[Task directions]:
Your reply should consist solely of the lines from the start of the material below through the line containing "You are a computer-use agent. Viewport: 999px", reproduced exactly.

[Input records]:
╔══
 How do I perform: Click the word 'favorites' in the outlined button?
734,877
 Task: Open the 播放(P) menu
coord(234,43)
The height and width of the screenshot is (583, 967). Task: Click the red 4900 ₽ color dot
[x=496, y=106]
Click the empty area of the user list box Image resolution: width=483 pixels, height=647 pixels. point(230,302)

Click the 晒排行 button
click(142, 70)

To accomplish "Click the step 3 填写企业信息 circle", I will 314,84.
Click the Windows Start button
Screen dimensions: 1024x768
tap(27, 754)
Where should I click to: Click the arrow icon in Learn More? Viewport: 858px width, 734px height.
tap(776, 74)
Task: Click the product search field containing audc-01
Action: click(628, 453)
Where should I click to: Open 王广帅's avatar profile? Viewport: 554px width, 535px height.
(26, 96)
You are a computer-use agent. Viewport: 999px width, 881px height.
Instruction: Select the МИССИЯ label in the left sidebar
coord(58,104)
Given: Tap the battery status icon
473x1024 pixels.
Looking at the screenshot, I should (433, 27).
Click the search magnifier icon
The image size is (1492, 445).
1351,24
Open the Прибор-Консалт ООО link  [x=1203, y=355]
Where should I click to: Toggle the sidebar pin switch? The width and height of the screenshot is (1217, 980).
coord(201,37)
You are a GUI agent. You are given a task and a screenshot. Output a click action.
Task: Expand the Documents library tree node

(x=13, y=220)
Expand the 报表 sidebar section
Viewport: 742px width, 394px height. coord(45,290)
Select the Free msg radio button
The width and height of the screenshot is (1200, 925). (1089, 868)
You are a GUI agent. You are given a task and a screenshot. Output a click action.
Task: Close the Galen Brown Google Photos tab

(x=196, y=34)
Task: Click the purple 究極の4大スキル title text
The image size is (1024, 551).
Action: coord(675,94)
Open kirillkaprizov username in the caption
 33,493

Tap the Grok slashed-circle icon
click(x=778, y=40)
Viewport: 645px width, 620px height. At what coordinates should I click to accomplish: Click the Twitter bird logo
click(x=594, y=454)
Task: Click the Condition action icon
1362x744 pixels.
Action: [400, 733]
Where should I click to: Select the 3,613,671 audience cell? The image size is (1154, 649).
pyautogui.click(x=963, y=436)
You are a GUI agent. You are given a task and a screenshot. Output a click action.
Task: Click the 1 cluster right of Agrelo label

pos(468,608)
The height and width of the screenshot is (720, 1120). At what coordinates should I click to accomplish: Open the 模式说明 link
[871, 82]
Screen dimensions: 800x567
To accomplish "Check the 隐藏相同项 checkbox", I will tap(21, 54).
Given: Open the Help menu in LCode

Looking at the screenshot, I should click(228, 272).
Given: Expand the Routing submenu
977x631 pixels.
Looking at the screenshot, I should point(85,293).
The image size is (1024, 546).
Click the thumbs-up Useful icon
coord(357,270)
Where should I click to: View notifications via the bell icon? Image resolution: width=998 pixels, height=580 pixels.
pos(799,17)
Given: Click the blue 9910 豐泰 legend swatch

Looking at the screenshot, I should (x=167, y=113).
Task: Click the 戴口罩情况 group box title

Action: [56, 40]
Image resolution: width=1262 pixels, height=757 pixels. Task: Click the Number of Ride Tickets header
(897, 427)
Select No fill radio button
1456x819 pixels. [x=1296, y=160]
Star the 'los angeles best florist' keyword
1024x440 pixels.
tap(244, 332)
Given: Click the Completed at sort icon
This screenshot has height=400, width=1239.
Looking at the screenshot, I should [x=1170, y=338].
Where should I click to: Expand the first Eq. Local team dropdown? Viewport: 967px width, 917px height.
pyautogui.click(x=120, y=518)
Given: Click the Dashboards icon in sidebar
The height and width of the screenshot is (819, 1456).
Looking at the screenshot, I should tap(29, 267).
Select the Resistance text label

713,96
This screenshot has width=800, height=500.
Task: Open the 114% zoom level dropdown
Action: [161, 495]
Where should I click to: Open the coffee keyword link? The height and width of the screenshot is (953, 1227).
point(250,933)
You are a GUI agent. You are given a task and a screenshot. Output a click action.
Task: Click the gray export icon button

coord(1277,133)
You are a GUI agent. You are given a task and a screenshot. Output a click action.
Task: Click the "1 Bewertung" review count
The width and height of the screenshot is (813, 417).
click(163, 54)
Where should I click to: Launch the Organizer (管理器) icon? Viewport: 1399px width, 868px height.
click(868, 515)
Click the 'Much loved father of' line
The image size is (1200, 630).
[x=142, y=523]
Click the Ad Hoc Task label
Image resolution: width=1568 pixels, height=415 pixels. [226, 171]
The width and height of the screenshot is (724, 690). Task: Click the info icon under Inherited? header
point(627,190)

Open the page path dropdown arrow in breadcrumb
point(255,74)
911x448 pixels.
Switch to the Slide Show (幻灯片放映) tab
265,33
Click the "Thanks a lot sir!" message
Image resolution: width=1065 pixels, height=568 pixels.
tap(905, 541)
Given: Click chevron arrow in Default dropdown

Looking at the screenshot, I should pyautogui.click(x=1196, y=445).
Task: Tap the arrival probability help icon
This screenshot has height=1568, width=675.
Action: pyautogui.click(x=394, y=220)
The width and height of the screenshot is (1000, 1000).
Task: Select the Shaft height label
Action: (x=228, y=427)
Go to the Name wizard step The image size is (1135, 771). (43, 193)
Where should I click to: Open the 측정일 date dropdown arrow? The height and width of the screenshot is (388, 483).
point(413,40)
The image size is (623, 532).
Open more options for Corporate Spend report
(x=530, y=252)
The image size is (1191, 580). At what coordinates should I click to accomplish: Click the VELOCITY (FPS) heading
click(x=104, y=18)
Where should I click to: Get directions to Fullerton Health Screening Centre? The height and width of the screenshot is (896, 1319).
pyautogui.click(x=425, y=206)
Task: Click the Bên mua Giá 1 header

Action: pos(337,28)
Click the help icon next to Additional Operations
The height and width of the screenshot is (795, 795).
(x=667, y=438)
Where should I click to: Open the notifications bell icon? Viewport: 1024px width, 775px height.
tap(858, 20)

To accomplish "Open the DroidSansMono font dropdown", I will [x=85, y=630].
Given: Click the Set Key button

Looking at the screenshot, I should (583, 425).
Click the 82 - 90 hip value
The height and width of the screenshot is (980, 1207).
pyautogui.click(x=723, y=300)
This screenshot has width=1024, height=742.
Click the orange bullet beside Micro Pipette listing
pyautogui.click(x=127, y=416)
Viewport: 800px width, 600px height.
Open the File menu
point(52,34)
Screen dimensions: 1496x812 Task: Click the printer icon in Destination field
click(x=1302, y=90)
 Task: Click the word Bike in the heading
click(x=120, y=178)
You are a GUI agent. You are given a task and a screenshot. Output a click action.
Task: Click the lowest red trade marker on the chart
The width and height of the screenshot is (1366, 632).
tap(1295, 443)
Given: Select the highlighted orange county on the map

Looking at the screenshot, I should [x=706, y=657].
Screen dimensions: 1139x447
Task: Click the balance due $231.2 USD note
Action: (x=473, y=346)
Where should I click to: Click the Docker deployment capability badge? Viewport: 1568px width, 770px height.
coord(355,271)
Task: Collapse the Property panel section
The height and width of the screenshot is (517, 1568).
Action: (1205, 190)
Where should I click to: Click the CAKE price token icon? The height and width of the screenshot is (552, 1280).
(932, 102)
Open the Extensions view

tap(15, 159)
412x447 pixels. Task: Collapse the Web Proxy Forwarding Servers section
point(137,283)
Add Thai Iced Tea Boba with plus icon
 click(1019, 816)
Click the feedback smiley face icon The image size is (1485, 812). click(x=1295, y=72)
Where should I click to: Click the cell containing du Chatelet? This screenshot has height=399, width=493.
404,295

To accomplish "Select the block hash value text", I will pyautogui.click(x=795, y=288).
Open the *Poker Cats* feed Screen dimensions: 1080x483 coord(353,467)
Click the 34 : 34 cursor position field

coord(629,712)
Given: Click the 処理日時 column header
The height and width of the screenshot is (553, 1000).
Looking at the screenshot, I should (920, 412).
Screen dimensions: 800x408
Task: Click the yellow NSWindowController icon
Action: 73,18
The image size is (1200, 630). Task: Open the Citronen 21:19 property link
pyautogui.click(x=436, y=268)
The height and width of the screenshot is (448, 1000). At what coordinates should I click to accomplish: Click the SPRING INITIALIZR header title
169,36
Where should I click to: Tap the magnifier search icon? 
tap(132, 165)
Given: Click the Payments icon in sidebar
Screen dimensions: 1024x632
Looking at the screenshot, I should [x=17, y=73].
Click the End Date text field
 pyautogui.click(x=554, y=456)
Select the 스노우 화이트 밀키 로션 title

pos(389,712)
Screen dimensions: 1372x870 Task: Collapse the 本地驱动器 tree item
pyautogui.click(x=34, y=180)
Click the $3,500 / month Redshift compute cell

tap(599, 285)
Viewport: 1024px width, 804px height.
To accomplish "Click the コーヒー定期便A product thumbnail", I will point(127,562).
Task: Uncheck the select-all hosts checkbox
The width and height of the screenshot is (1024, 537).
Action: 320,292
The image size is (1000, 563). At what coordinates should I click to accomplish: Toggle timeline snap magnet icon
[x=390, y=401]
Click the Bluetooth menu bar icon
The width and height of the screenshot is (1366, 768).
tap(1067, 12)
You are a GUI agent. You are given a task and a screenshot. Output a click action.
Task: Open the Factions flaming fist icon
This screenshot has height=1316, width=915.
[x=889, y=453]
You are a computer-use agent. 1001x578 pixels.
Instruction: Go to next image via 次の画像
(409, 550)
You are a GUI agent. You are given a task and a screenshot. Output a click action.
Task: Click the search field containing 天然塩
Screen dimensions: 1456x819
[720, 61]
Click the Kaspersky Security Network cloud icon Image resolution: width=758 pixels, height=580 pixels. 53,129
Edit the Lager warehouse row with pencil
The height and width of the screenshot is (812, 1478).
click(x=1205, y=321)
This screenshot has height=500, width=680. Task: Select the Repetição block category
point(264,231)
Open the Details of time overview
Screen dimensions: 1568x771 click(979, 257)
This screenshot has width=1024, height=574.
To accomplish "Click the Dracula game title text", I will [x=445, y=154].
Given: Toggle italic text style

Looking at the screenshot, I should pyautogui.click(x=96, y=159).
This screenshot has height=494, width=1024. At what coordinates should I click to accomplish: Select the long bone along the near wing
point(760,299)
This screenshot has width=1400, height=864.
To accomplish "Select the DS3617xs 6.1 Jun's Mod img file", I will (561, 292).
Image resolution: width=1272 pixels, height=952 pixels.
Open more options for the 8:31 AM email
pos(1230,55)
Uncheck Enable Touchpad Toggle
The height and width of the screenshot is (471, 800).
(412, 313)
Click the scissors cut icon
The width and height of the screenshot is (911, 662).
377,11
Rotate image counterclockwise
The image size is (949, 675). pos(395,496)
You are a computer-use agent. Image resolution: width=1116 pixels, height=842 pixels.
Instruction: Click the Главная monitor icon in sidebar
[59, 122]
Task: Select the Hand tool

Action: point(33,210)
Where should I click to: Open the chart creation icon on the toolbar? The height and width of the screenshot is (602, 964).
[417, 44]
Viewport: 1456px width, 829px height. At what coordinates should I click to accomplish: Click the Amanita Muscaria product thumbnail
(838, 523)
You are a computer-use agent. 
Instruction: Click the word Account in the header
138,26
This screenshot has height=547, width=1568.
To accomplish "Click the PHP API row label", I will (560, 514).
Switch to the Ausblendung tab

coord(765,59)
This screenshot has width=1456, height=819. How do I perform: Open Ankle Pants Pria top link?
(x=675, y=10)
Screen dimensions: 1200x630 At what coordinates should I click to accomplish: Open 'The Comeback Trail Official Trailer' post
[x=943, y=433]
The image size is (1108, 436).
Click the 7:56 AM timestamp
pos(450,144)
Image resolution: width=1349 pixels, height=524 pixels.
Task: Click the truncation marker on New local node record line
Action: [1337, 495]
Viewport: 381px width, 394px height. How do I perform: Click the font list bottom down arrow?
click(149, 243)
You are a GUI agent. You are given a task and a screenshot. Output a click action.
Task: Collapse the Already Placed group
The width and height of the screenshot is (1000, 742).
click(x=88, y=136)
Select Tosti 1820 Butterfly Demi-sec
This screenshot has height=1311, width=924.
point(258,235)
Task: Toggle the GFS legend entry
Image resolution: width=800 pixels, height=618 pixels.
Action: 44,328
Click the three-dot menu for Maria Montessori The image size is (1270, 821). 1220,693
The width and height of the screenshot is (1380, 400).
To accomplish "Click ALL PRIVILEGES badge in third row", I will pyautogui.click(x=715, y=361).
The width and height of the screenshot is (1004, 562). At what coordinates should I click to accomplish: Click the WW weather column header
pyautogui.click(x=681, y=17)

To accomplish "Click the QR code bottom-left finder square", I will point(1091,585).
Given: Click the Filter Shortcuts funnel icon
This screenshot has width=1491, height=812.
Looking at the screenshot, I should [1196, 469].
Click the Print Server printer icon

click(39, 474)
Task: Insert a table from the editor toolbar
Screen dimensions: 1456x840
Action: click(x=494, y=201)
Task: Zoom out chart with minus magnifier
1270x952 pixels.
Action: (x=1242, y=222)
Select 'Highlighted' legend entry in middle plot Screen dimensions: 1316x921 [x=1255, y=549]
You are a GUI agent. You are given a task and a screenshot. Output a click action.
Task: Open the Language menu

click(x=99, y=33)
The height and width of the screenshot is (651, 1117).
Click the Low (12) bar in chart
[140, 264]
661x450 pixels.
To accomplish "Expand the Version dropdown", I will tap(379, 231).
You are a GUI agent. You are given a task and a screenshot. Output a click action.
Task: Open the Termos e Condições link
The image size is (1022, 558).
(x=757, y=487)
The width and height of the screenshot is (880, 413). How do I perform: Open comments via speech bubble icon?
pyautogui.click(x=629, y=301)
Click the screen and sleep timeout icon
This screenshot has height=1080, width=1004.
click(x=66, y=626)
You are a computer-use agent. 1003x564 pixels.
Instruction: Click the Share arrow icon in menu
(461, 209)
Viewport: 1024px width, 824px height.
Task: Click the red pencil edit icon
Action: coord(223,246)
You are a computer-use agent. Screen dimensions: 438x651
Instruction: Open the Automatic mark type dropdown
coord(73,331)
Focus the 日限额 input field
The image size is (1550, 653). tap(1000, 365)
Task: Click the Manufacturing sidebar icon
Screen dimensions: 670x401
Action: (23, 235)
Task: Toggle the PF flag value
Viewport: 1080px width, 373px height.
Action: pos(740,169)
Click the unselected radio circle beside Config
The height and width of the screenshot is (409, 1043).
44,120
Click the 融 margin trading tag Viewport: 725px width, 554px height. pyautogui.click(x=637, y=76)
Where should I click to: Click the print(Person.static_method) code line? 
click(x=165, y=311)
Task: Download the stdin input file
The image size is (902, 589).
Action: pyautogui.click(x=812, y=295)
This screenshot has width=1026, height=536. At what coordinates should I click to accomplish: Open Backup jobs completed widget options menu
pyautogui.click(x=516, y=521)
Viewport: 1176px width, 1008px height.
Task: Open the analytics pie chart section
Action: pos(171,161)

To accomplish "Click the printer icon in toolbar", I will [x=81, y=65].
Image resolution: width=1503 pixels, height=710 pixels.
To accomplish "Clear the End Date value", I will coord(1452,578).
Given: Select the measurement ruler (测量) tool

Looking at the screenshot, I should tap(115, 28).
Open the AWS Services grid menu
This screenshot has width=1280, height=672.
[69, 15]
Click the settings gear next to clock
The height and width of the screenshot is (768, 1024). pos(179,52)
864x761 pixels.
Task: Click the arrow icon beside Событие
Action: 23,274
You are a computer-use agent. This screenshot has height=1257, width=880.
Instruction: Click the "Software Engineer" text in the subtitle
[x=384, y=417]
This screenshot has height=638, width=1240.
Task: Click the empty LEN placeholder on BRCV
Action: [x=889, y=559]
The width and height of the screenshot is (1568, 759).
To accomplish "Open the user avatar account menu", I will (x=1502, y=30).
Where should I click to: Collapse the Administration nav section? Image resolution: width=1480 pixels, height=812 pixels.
╚══
[Result of this exercise]:
 How do I perform: Click the word 'favorites' in the outlined button?
734,877
 Task: Open the 播放(P) menu
coord(234,43)
The height and width of the screenshot is (583, 967). Task: Click the red 4900 ₽ color dot
[x=496, y=106]
Click the empty area of the user list box Image resolution: width=483 pixels, height=647 pixels. point(230,302)

Click the 晒排行 button
click(142, 70)

To accomplish "Click the step 3 填写企业信息 circle", I will 314,84.
Click the Windows Start button
Screen dimensions: 1024x768
tap(27, 754)
Where should I click to: Click the arrow icon in Learn More? Viewport: 858px width, 734px height.
tap(776, 74)
Task: Click the product search field containing audc-01
Action: click(628, 453)
Where should I click to: Open 王广帅's avatar profile? Viewport: 554px width, 535px height.
(26, 96)
You are a computer-use agent. Viewport: 999px width, 881px height.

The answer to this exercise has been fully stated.